| TASK TO COMPLETE |
Among the lines of the records below, copy those that hold the word "agent".

=== DATA ===

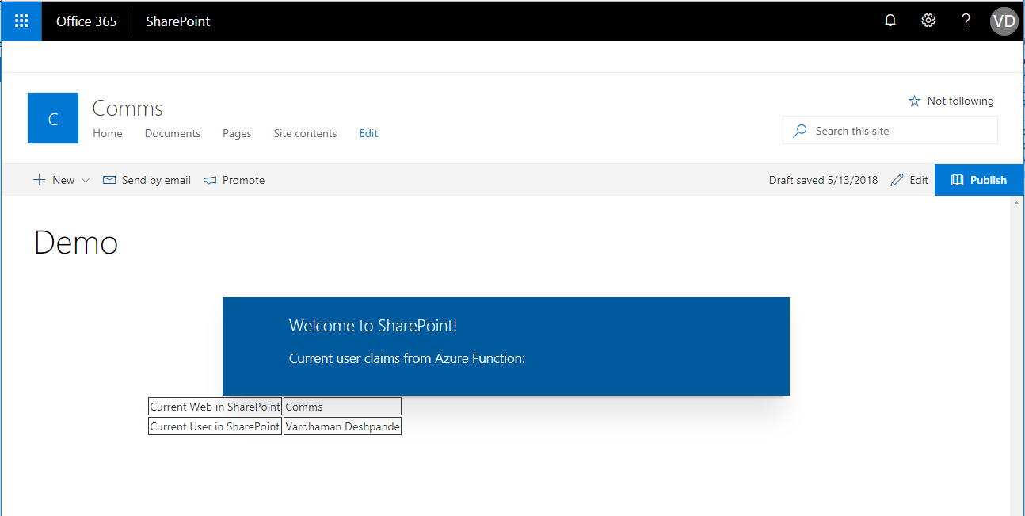Switch to the Documents navigation tab
The height and width of the screenshot is (516, 1025).
click(x=172, y=133)
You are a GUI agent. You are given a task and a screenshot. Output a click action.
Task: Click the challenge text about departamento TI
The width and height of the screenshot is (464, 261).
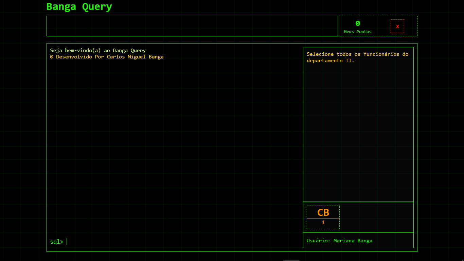(x=357, y=57)
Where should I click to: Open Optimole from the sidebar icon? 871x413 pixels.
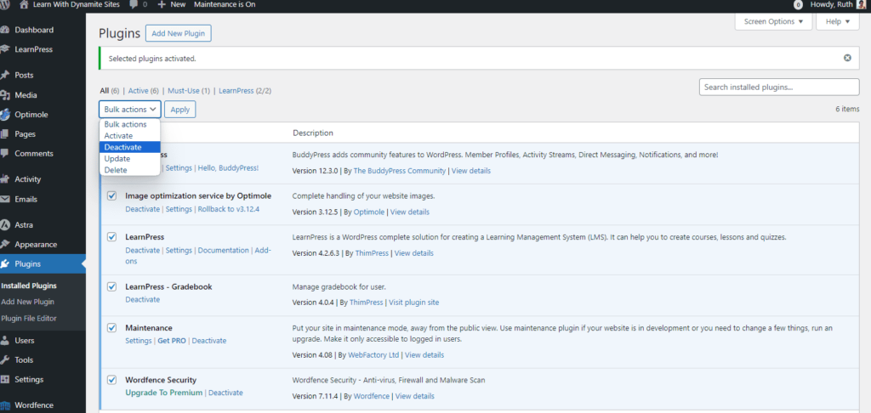(6, 115)
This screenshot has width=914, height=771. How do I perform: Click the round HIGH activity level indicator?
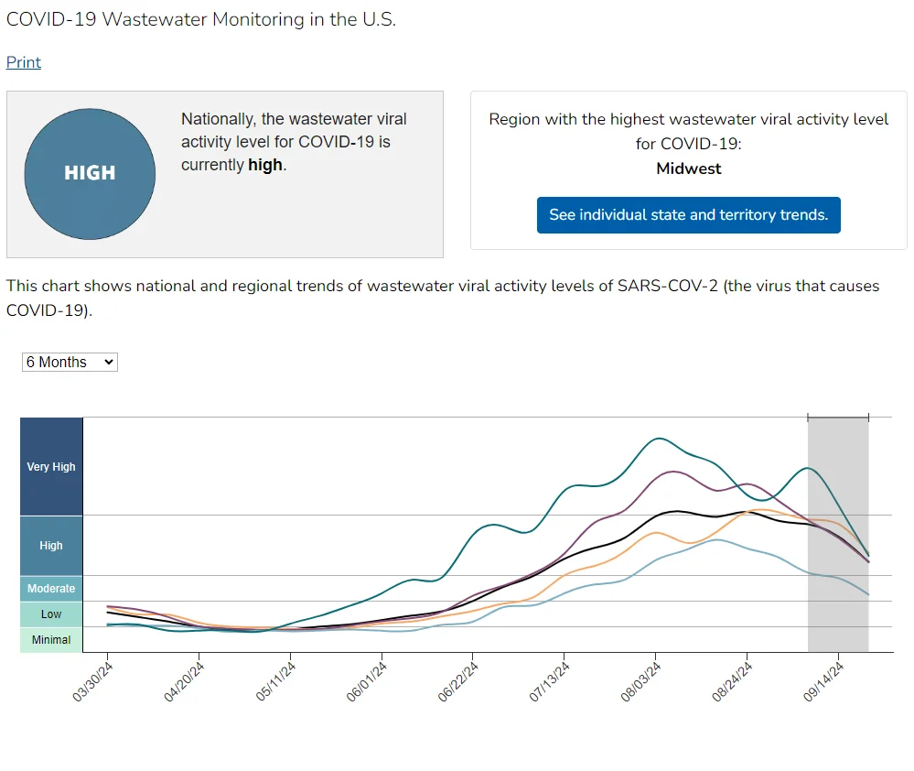[x=90, y=174]
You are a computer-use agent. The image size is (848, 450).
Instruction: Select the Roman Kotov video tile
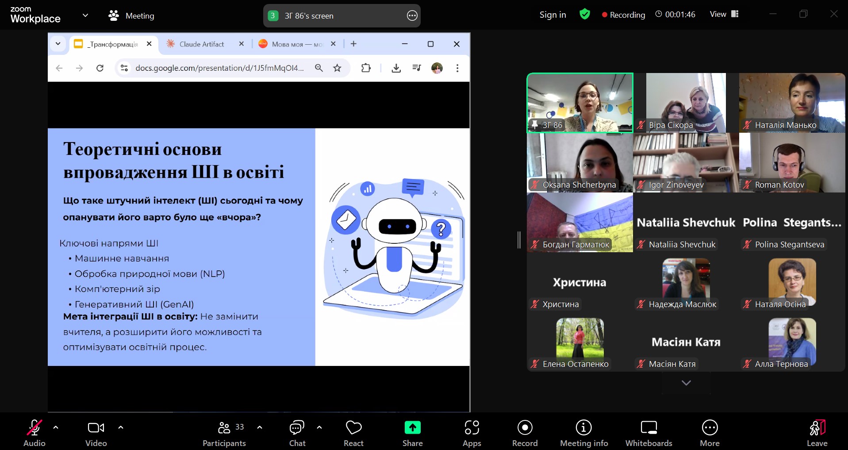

===

| RESPONSE |
You are a GUI agent. You are given a task and a screenshot. Output a click action.
You are a computer-use agent. The image size is (848, 450).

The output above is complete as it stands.